Debo imprimir mi extracto de la tarjeta de crédito. Enciendo el computador y espero a que cargue, mientras miro la imagen aleatoria que aparece en la pantalla. Parece la de un pueblito inglés con calles empedradas, es de noche y el piso está húmedo. Algunos faroles en la calle están encendidos, al igual que las luces de algunas casas. La imagen me da cierta desconfianza, es decir, el lugar se ve muy agradable, pero como para pasearlo de día, no a las horas en que fue tomada la foto, como para que de una de las esquinas le salte a uno, al cuello, un Jack el destripador.
Ahora en la pantalla aparece la casilla en donde debo introducir la clave, la misma que tiene mi correo.
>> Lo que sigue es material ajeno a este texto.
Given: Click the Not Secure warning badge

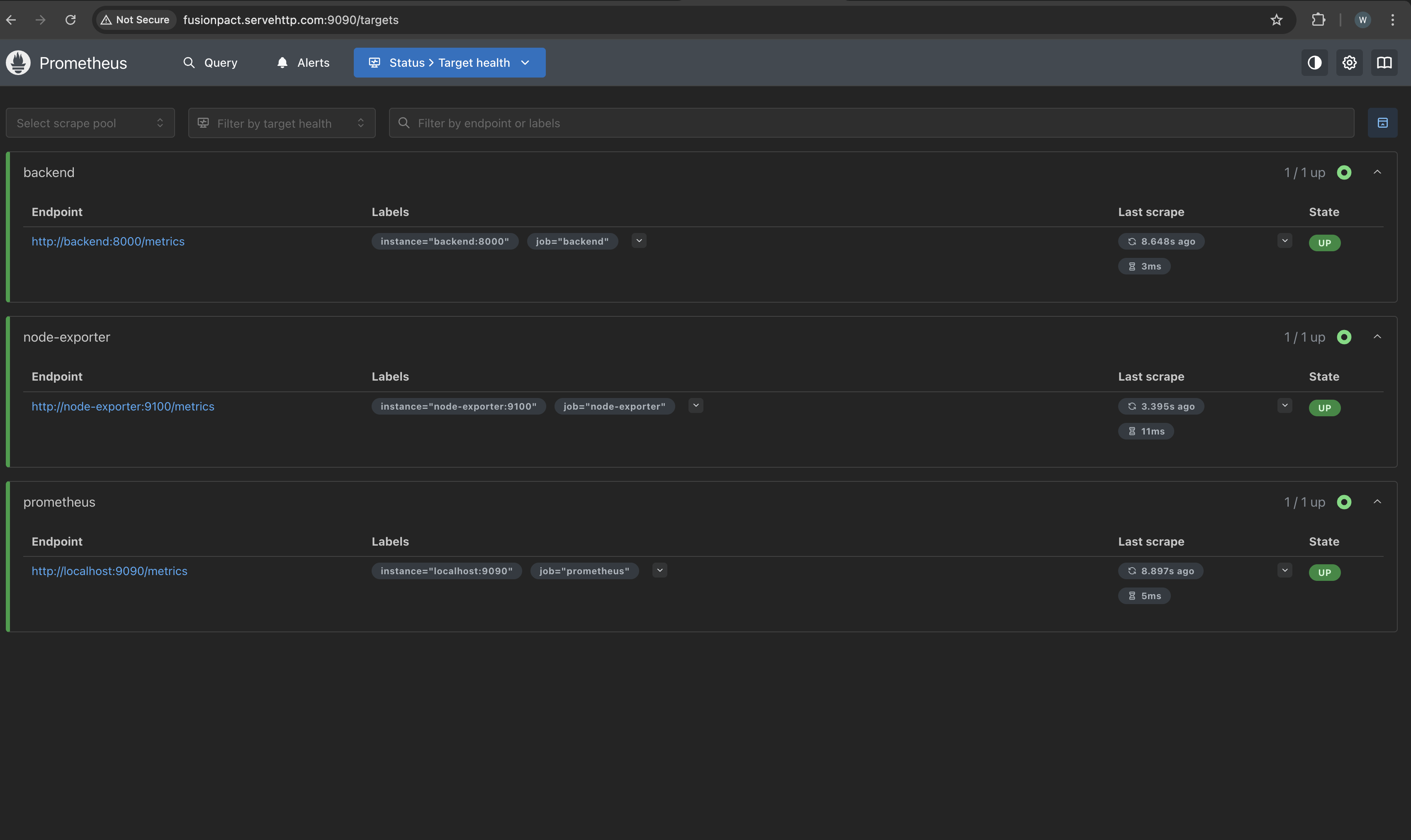Looking at the screenshot, I should click(x=135, y=20).
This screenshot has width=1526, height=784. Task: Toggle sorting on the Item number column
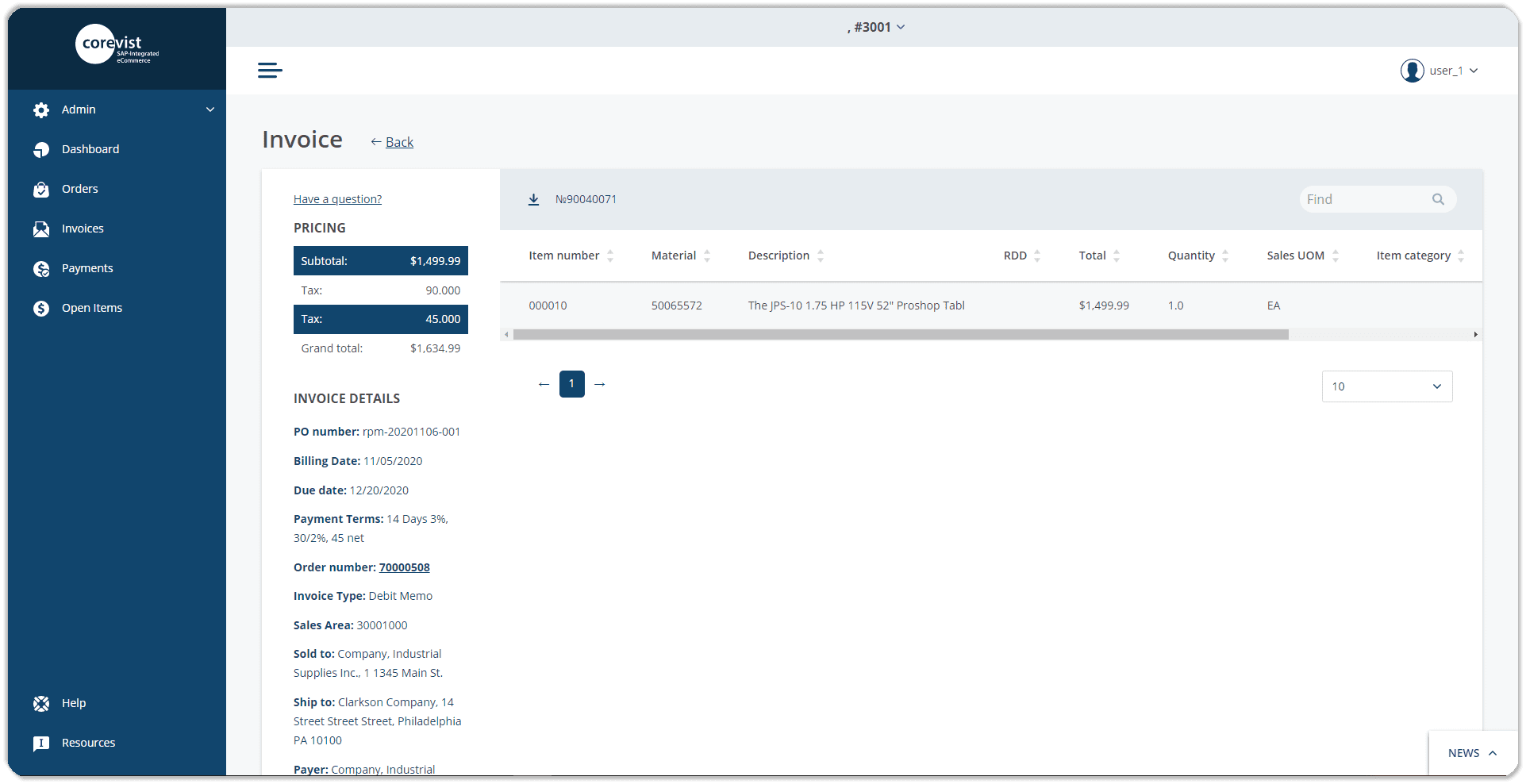point(609,256)
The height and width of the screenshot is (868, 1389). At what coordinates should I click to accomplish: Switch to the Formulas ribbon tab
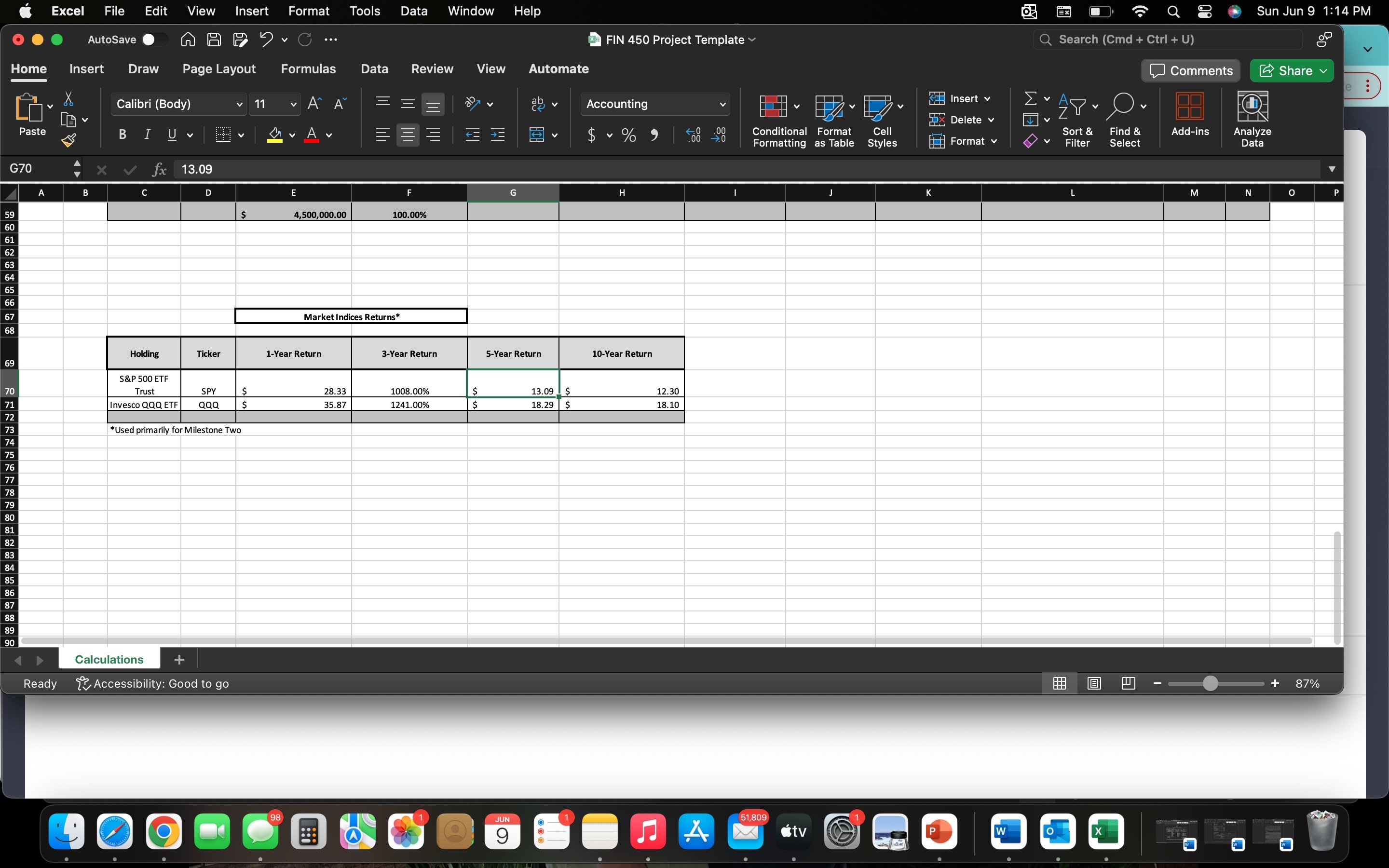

Tecleo rápido y el sistema me avisa que intente de nuevo. “Algún problema de minúsculas y mayúsculas”, pienso y vuelvo a introducirla, pero nada, de nuevo error.
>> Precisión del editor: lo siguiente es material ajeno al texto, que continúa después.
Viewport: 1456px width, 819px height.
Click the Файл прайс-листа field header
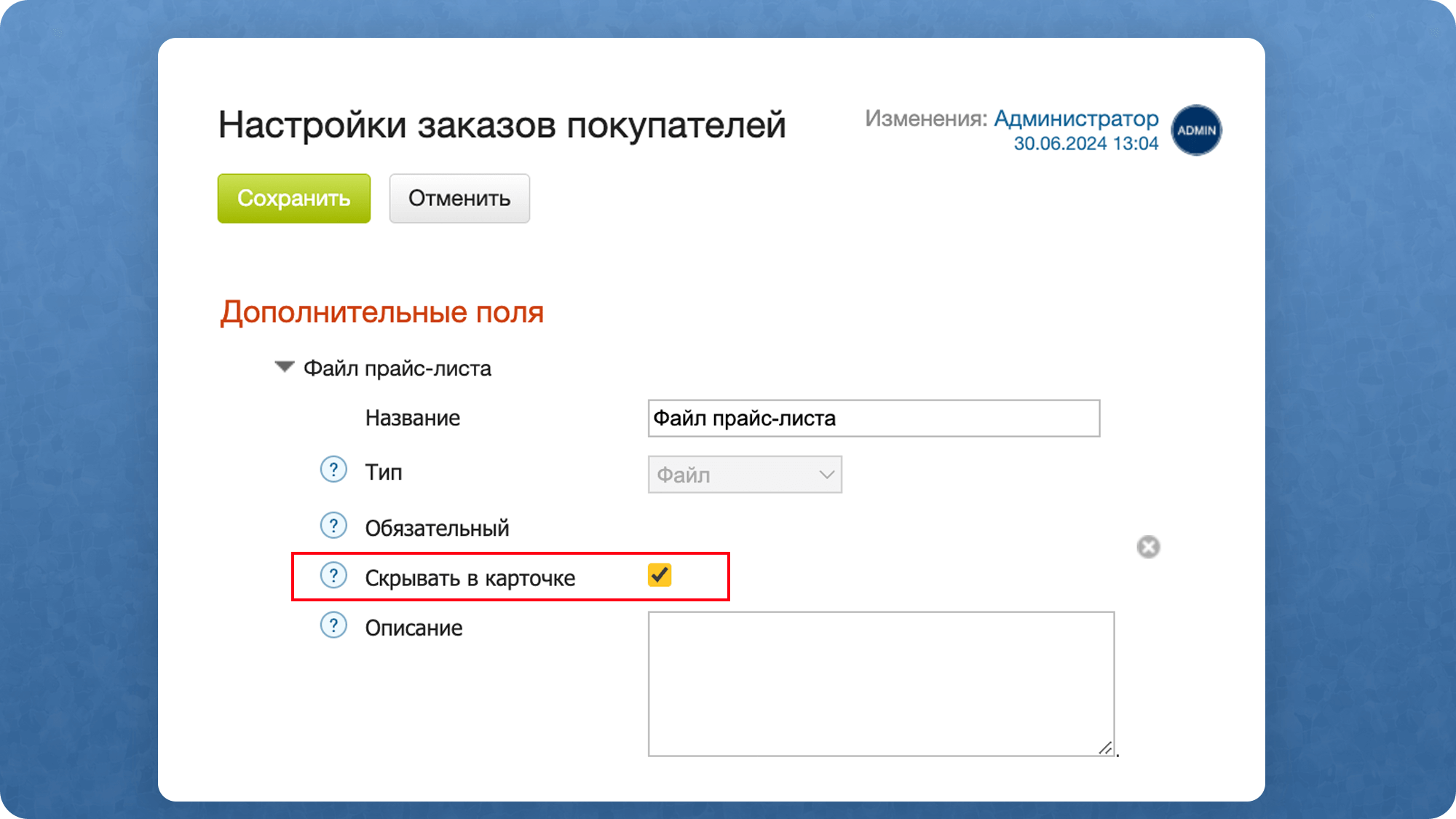[397, 368]
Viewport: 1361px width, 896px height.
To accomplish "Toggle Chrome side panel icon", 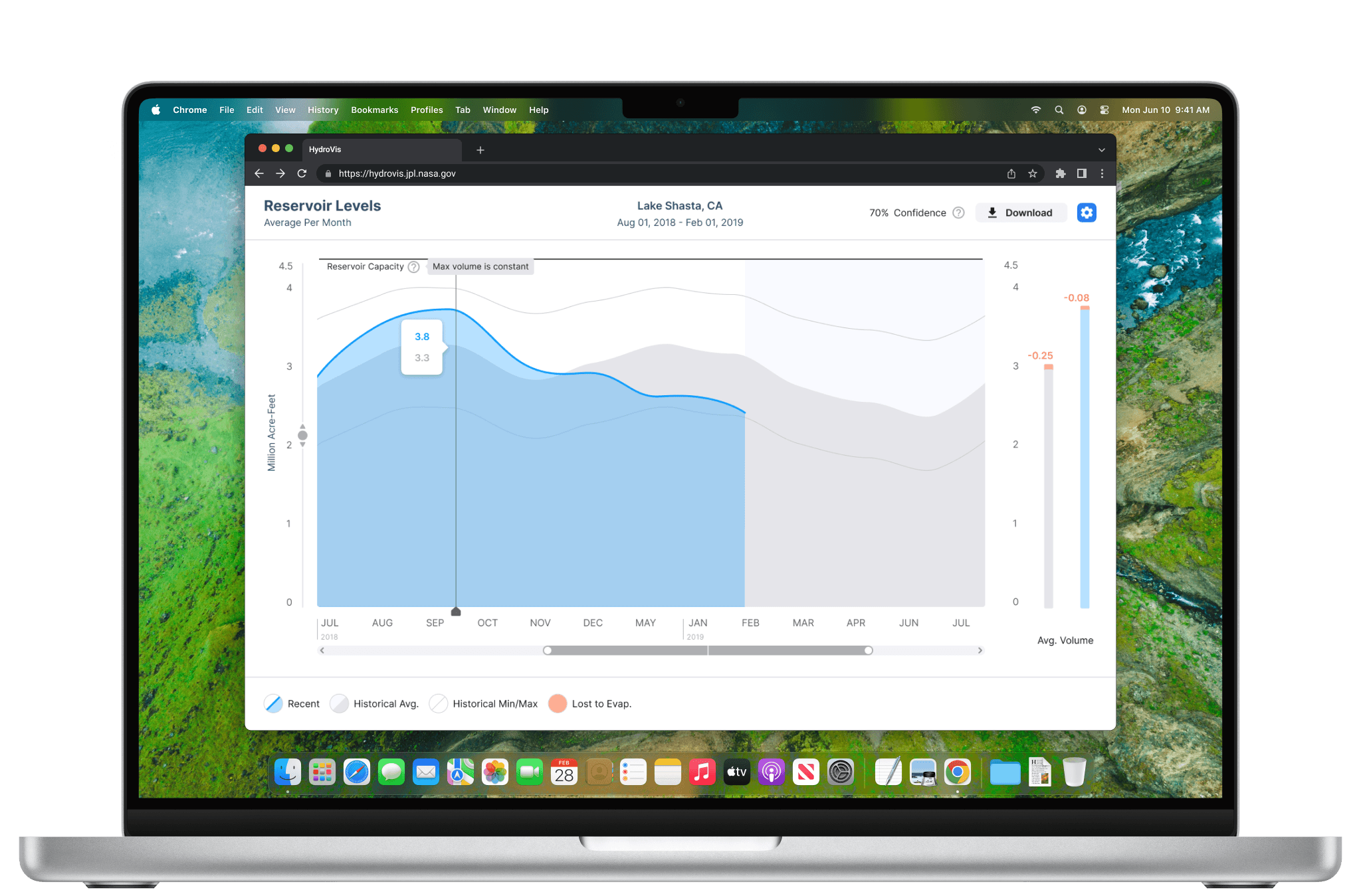I will pos(1081,173).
Me descompongo un poco y le hecho la madre al computador, al sistema, a los datos a la nube a todos y todo; por más que tecleo la clave, el computador no quiere arrancar. Decido entonces recuperarla y me sale la casilla donde debo escribir la palabra-no-palabra de verificación, esa que sale en letras torcidas, pero tampoco puedo. intento tres veces, pero no, nada funciona. Decido que la olvidé y me dispongo a recuperarla con las preguntas de seguridad del correo, esas a las que nunca les presto atención. La pregunta que sale es la siguiente: ¿Cuál es mi rejoneador preferido?
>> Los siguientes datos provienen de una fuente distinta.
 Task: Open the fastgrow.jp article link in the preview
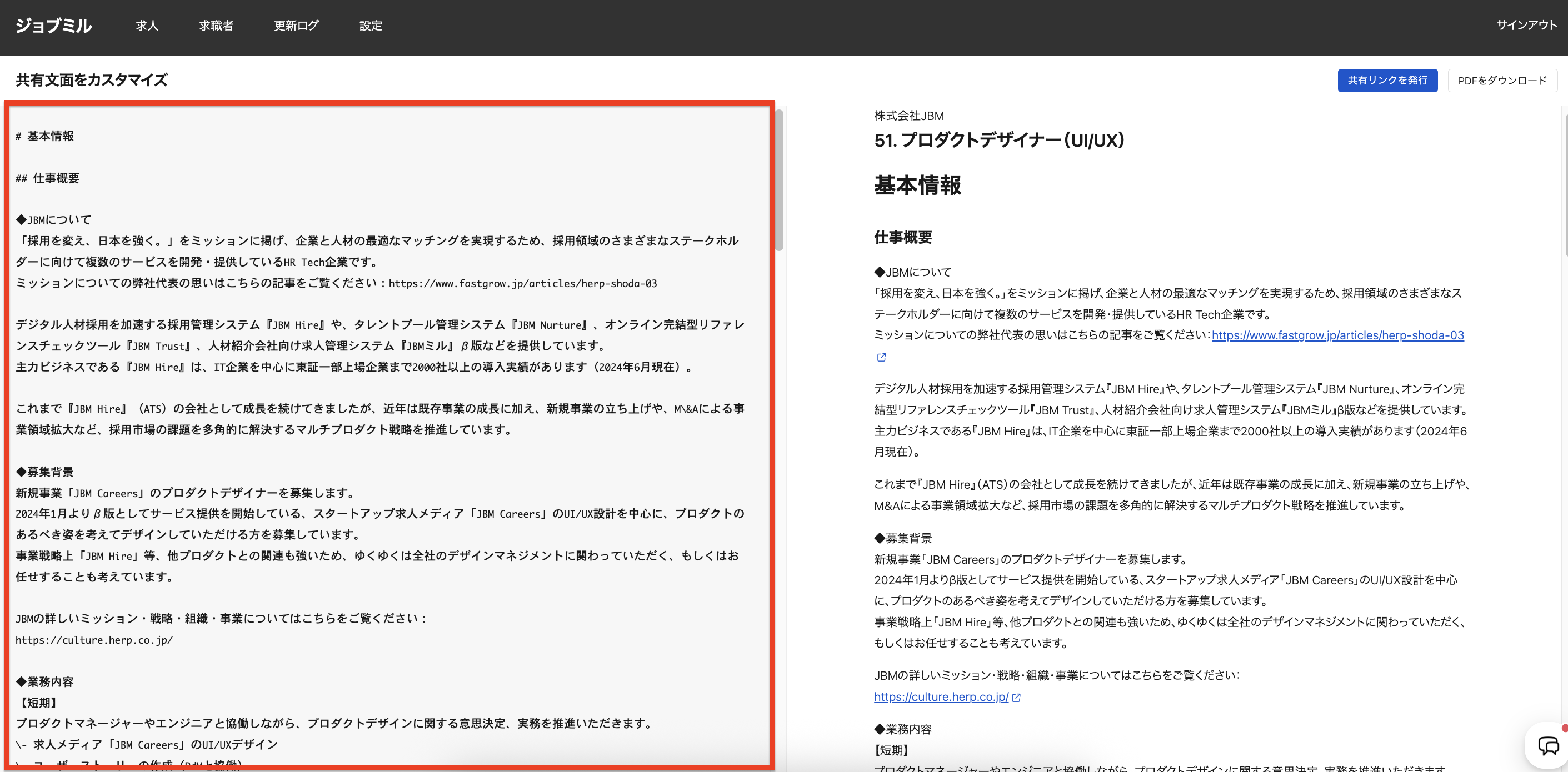pos(1337,335)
No lo sé, no existe. No me gusta el toreo y menos ver a un jinete hiriendo a un toro quebrándolo por el lomo. ¿En qué estaba pensando cuando escogí las preguntas de seguridad?
Me pongo a pensar si cambié la contraseña hace poco y me convenzo de que así fue; intento con otro par de contraseñas comodines de mi arsenal de contraseñas, pero ninguna funciona. Me levanto del escritorio y me pongo a hacer otra cosa, como queriendo que el mundo regrese a su cause habitual, ese en el que me sé la contraseña de mi correo. Pasados unos quince minutos vuelvo a intentarlo y la contraseña funciona.
Hay momentos en los que el mundo se descoloca, breves instantes en los que la realidad se quiebra y parece que interpretamos el personaje de un sueño.